> Exercise
Copy the material below line for line, with no changes.

>> Start Input material

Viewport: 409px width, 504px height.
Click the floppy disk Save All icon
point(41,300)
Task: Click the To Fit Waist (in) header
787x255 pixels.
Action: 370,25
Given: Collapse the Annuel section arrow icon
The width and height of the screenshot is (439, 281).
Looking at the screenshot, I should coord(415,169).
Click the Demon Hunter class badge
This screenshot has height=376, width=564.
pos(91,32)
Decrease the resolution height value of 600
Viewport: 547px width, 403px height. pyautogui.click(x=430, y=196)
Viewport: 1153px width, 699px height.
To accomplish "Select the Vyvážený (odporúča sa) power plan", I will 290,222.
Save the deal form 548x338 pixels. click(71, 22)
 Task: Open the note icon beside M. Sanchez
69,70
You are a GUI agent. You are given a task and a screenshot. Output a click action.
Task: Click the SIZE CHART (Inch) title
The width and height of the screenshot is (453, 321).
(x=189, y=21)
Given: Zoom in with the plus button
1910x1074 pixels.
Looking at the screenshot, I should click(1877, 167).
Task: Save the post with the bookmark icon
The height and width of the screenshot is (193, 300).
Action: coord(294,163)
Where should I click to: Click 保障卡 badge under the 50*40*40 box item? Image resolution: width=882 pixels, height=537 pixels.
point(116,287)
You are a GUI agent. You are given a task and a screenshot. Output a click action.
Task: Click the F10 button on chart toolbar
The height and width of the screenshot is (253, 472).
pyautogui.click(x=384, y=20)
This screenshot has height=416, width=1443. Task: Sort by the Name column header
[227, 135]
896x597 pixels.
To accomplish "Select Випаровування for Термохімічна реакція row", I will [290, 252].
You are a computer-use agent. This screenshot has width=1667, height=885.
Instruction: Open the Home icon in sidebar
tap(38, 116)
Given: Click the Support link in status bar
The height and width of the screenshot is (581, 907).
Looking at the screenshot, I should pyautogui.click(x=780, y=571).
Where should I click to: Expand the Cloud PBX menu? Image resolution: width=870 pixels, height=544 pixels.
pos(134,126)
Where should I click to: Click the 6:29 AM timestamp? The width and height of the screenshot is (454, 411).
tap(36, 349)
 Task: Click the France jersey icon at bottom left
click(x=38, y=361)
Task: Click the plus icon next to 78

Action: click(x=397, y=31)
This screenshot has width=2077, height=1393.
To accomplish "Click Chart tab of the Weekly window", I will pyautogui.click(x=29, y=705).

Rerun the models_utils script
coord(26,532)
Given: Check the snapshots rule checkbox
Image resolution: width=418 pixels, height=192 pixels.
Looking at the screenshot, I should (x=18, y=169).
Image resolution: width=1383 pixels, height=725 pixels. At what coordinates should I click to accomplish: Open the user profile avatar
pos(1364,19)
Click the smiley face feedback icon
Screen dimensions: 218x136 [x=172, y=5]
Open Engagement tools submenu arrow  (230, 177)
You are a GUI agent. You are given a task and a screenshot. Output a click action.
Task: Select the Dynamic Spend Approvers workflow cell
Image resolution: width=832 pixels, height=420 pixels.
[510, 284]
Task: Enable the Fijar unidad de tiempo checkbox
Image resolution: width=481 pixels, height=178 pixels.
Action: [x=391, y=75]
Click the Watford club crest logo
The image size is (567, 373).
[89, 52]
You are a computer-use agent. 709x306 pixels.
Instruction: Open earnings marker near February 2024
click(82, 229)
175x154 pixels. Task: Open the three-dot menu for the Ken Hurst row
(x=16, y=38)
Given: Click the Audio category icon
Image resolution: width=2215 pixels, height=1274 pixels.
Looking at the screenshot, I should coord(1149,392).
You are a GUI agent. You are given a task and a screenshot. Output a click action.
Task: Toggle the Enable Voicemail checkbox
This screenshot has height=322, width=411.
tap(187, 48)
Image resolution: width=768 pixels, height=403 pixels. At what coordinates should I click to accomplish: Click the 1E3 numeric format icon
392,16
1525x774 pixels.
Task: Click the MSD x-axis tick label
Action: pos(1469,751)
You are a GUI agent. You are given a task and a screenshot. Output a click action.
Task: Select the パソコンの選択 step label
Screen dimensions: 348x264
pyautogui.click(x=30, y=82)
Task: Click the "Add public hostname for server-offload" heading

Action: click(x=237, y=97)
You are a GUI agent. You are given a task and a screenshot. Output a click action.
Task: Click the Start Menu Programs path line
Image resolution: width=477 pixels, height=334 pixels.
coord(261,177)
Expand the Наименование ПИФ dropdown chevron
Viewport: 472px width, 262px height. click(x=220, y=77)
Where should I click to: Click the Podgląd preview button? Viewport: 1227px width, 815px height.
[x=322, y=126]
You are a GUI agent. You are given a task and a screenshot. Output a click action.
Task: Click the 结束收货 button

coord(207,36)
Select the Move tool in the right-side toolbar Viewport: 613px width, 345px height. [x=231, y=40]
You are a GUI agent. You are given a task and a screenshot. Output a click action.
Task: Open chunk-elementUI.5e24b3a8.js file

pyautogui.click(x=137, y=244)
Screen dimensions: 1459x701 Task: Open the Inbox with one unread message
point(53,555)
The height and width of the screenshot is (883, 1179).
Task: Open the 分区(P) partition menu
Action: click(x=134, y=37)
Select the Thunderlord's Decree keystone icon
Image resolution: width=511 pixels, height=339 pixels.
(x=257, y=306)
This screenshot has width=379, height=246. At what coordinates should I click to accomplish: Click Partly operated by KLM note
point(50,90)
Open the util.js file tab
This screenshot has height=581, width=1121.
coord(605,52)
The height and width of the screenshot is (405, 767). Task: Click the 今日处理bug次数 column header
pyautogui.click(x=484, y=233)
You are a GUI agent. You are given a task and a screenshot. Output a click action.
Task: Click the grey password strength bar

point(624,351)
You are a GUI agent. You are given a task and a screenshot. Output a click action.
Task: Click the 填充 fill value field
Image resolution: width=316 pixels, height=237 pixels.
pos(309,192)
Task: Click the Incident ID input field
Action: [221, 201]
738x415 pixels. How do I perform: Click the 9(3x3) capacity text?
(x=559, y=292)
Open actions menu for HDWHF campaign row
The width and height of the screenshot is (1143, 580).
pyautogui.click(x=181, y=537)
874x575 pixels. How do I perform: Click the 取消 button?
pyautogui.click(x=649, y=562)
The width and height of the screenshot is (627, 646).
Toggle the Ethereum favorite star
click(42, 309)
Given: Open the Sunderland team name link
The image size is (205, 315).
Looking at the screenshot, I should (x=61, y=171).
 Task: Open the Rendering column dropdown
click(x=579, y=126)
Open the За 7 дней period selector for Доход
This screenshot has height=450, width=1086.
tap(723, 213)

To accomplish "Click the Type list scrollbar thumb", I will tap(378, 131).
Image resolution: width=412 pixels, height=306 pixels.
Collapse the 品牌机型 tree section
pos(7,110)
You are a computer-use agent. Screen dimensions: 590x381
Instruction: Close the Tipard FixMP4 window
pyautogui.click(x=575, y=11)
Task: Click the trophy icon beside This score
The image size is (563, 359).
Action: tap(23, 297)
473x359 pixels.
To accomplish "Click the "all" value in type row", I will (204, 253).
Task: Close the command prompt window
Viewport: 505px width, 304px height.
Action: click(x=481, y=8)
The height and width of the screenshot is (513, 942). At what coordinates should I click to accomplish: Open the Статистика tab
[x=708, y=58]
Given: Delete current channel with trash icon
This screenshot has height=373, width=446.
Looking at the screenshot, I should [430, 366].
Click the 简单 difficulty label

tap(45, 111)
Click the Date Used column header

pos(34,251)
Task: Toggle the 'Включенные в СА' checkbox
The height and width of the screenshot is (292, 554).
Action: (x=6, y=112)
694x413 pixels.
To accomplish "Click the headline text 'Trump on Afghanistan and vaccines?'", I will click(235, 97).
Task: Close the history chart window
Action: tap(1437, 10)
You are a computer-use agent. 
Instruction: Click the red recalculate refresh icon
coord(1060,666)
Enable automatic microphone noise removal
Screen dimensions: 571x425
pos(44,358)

>> End Input material

> Response below
Viewport: 409px width, 504px height.
Click the floppy disk Save All icon
point(41,300)
Task: Click the To Fit Waist (in) header
787x255 pixels.
Action: 370,25
Given: Collapse the Annuel section arrow icon
The width and height of the screenshot is (439, 281).
Looking at the screenshot, I should coord(415,169).
Click the Demon Hunter class badge
This screenshot has height=376, width=564.
pos(91,32)
Decrease the resolution height value of 600
Viewport: 547px width, 403px height. pyautogui.click(x=430, y=196)
Viewport: 1153px width, 699px height.
To accomplish "Select the Vyvážený (odporúča sa) power plan", I will 290,222.
Save the deal form 548x338 pixels. click(71, 22)
 Task: Open the note icon beside M. Sanchez
69,70
You are a GUI agent. You are given a task and a screenshot. Output a click action.
Task: Click the SIZE CHART (Inch) title
The width and height of the screenshot is (453, 321).
(x=189, y=21)
Given: Zoom in with the plus button
1910x1074 pixels.
Looking at the screenshot, I should click(1877, 167).
Task: Save the post with the bookmark icon
The height and width of the screenshot is (193, 300).
Action: coord(294,163)
Where should I click to: Click 保障卡 badge under the 50*40*40 box item? Image resolution: width=882 pixels, height=537 pixels.
point(116,287)
You are a GUI agent. You are given a task and a screenshot. Output a click action.
Task: Click the F10 button on chart toolbar
The height and width of the screenshot is (253, 472).
pyautogui.click(x=384, y=20)
This screenshot has height=416, width=1443. Task: Sort by the Name column header
[227, 135]
896x597 pixels.
To accomplish "Select Випаровування for Термохімічна реакція row", I will [290, 252].
You are a computer-use agent. This screenshot has width=1667, height=885.
Instruction: Open the Home icon in sidebar
tap(38, 116)
Given: Click the Support link in status bar
The height and width of the screenshot is (581, 907).
Looking at the screenshot, I should pyautogui.click(x=780, y=571).
Where should I click to: Expand the Cloud PBX menu? Image resolution: width=870 pixels, height=544 pixels.
pos(134,126)
Where should I click to: Click the 6:29 AM timestamp? The width and height of the screenshot is (454, 411).
tap(36, 349)
 Task: Click the France jersey icon at bottom left
click(x=38, y=361)
Task: Click the plus icon next to 78

Action: click(x=397, y=31)
This screenshot has width=2077, height=1393.
To accomplish "Click Chart tab of the Weekly window", I will pyautogui.click(x=29, y=705).

Rerun the models_utils script
coord(26,532)
Given: Check the snapshots rule checkbox
Image resolution: width=418 pixels, height=192 pixels.
Looking at the screenshot, I should (x=18, y=169).
Image resolution: width=1383 pixels, height=725 pixels. At what coordinates should I click to accomplish: Open the user profile avatar
pos(1364,19)
Click the smiley face feedback icon
Screen dimensions: 218x136 [x=172, y=5]
Open Engagement tools submenu arrow  (230, 177)
You are a GUI agent. You are given a task and a screenshot. Output a click action.
Task: Select the Dynamic Spend Approvers workflow cell
Image resolution: width=832 pixels, height=420 pixels.
[510, 284]
Task: Enable the Fijar unidad de tiempo checkbox
Image resolution: width=481 pixels, height=178 pixels.
Action: [x=391, y=75]
Click the Watford club crest logo
The image size is (567, 373).
[89, 52]
You are a computer-use agent. 709x306 pixels.
Instruction: Open earnings marker near February 2024
click(82, 229)
175x154 pixels. Task: Open the three-dot menu for the Ken Hurst row
(x=16, y=38)
Given: Click the Audio category icon
Image resolution: width=2215 pixels, height=1274 pixels.
Looking at the screenshot, I should coord(1149,392).
You are a GUI agent. You are given a task and a screenshot. Output a click action.
Task: Toggle the Enable Voicemail checkbox
This screenshot has height=322, width=411.
tap(187, 48)
Image resolution: width=768 pixels, height=403 pixels. At what coordinates should I click to accomplish: Click the 1E3 numeric format icon
392,16
1525x774 pixels.
Task: Click the MSD x-axis tick label
Action: pos(1469,751)
You are a GUI agent. You are given a task and a screenshot. Output a click action.
Task: Select the パソコンの選択 step label
Screen dimensions: 348x264
pyautogui.click(x=30, y=82)
Task: Click the "Add public hostname for server-offload" heading

Action: click(x=237, y=97)
You are a GUI agent. You are given a task and a screenshot. Output a click action.
Task: Click the Start Menu Programs path line
Image resolution: width=477 pixels, height=334 pixels.
coord(261,177)
Expand the Наименование ПИФ dropdown chevron
Viewport: 472px width, 262px height. click(x=220, y=77)
Where should I click to: Click the Podgląd preview button? Viewport: 1227px width, 815px height.
[x=322, y=126]
You are a GUI agent. You are given a task and a screenshot. Output a click action.
Task: Click the 结束收货 button

coord(207,36)
Select the Move tool in the right-side toolbar Viewport: 613px width, 345px height. [x=231, y=40]
You are a GUI agent. You are given a task and a screenshot. Output a click action.
Task: Open chunk-elementUI.5e24b3a8.js file

pyautogui.click(x=137, y=244)
Screen dimensions: 1459x701 Task: Open the Inbox with one unread message
point(53,555)
The height and width of the screenshot is (883, 1179).
Task: Open the 分区(P) partition menu
Action: click(x=134, y=37)
Select the Thunderlord's Decree keystone icon
Image resolution: width=511 pixels, height=339 pixels.
(x=257, y=306)
This screenshot has width=379, height=246. At what coordinates should I click to accomplish: Click Partly operated by KLM note
point(50,90)
Open the util.js file tab
This screenshot has height=581, width=1121.
coord(605,52)
The height and width of the screenshot is (405, 767). Task: Click the 今日处理bug次数 column header
pyautogui.click(x=484, y=233)
You are a GUI agent. You are given a task and a screenshot. Output a click action.
Task: Click the grey password strength bar

point(624,351)
You are a GUI agent. You are given a task and a screenshot. Output a click action.
Task: Click the 填充 fill value field
Image resolution: width=316 pixels, height=237 pixels.
pos(309,192)
Task: Click the Incident ID input field
Action: [221, 201]
738x415 pixels. How do I perform: Click the 9(3x3) capacity text?
(x=559, y=292)
Open actions menu for HDWHF campaign row
The width and height of the screenshot is (1143, 580).
pyautogui.click(x=181, y=537)
874x575 pixels. How do I perform: Click the 取消 button?
pyautogui.click(x=649, y=562)
The width and height of the screenshot is (627, 646).
Toggle the Ethereum favorite star
click(42, 309)
Given: Open the Sunderland team name link
The image size is (205, 315).
Looking at the screenshot, I should (x=61, y=171).
 Task: Open the Rendering column dropdown
click(x=579, y=126)
Open the За 7 дней period selector for Доход
This screenshot has height=450, width=1086.
tap(723, 213)

To accomplish "Click the Type list scrollbar thumb", I will tap(378, 131).
Image resolution: width=412 pixels, height=306 pixels.
Collapse the 品牌机型 tree section
pos(7,110)
You are a computer-use agent. Screen dimensions: 590x381
Instruction: Close the Tipard FixMP4 window
pyautogui.click(x=575, y=11)
Task: Click the trophy icon beside This score
The image size is (563, 359).
Action: tap(23, 297)
473x359 pixels.
To accomplish "Click the "all" value in type row", I will (204, 253).
Task: Close the command prompt window
Viewport: 505px width, 304px height.
Action: click(x=481, y=8)
The height and width of the screenshot is (513, 942). At what coordinates should I click to accomplish: Open the Статистика tab
[x=708, y=58]
Given: Delete current channel with trash icon
This screenshot has height=373, width=446.
Looking at the screenshot, I should [430, 366].
Click the 简单 difficulty label

tap(45, 111)
Click the Date Used column header

pos(34,251)
Task: Toggle the 'Включенные в СА' checkbox
The height and width of the screenshot is (292, 554).
Action: (x=6, y=112)
694x413 pixels.
To accomplish "Click the headline text 'Trump on Afghanistan and vaccines?'", I will click(235, 97).
Task: Close the history chart window
Action: tap(1437, 10)
You are a computer-use agent. 
Instruction: Click the red recalculate refresh icon
coord(1060,666)
Enable automatic microphone noise removal
Screen dimensions: 571x425
pos(44,358)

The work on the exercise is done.